It was bigger than he expected, Steve Stokes remarked, after crossing the border to get his first look at the B.C. Farm Museum in Fort 黑马磁力.
"I'm very impressed," said Stokes, who was on a trip to Washington and decided to pay the museum a visit. "It is much larger than I thought and we are farmers from Texas, so this has particular interest to us."
It was the B.C. Day weekend at the museum, which laid on some special attractions for the crowds of visitors.
Coincidentally, Texas inspired a new event, the Chicken Poop Bingo, run by museum board of directors member Mick Prangnell.
"What I do is I put the chicken into the cage behind me and just wait for it to poop," Prangnell explained.
"The square it poops on is the lucky winner."
It was inspired by "this place in Texas, they've been doing it for 40 years, but they do it in a pub, so everybody's a little drunk," Prangnell smiled. "We're going to be sober and just enjoying ourselves."
At the model train display, volunteer Laurie Griffths was fielding questions about the miniature flags on a model train station that was party of a new addition to the museum's B.C. Day display.
Griffiths said the man who donated the new HO scale set "modelled it for the years 1930, 1940 [and] 1950, so of course our flag at that time was a red ensign, not the maple leaf that we have today."
"I explain that to people as they come up," Griffiths told the 黑马磁力.
"They look at it, and they wonder, why is that flag up instead of our regular one? But that's the reason for it."
Elsewhere, in the museum woodworking area children were using hand tools under supervision, there was a rope making demonstration, Click and Clown were making animal balloon, Aldor Acres brought some bunnies to cuddle, and any child (or family together) who completed the museum scavenger hunt went home with a small prize.

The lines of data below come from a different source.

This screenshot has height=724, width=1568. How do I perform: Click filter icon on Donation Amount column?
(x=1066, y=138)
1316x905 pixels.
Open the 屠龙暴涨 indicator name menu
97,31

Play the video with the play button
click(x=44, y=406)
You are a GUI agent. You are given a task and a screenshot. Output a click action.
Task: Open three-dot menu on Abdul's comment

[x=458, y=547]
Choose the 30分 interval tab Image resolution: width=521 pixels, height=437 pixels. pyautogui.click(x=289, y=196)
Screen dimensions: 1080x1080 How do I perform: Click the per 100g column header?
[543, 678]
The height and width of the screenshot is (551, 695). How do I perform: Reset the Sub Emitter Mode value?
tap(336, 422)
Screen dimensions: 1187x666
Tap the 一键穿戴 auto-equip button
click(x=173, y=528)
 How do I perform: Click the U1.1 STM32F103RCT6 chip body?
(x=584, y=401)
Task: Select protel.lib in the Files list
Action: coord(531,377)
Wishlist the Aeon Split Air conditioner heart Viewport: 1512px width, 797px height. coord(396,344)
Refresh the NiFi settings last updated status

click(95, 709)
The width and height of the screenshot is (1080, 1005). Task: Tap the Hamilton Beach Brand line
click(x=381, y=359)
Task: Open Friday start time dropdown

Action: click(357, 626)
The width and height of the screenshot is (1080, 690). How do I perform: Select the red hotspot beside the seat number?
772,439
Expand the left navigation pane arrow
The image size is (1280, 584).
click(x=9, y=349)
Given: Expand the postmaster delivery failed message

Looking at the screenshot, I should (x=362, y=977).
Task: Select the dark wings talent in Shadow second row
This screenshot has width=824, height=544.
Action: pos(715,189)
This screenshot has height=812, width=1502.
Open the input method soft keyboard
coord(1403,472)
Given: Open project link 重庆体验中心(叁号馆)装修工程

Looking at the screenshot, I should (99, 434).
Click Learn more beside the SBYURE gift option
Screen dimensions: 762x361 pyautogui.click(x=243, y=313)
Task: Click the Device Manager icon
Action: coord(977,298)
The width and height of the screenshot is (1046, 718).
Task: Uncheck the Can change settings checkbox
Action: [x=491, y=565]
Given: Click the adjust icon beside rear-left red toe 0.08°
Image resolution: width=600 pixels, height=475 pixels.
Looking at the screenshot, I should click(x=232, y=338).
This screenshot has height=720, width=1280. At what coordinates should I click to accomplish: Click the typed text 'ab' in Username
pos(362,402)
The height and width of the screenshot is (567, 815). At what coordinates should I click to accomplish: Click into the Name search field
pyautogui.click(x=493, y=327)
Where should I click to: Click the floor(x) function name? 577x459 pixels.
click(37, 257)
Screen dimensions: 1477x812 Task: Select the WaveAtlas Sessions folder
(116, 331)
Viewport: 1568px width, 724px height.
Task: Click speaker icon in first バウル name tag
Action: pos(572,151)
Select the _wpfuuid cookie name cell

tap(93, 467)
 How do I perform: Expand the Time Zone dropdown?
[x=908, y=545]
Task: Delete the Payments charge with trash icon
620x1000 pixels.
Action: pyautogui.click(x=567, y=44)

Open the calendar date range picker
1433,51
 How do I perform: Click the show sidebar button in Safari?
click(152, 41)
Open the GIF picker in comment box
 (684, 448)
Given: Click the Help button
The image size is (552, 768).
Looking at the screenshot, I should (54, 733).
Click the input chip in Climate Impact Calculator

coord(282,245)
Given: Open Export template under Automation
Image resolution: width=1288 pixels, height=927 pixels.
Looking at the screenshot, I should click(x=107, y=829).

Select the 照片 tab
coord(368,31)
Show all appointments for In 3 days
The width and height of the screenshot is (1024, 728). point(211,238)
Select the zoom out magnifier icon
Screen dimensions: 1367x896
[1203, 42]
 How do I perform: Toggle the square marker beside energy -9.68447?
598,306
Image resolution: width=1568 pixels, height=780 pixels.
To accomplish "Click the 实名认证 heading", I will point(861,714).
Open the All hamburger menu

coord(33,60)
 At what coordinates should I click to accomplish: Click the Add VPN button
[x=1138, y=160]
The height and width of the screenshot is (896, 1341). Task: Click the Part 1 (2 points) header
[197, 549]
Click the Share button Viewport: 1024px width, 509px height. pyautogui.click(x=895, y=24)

More than 5,000 agricultural artifacts are on display at the volunteer-run museum, everything from small hand tools to heavy vehicles, drawing thousands of tourists from all over the world every year.
It all started in 1953, with the donation of a single high-cut walking hand plow by Bruce Coleman, which launched the campaign to establish an agricultural museum in the Fraser Valley.
It took almost nine years to raise enough funding to build what would be the first building.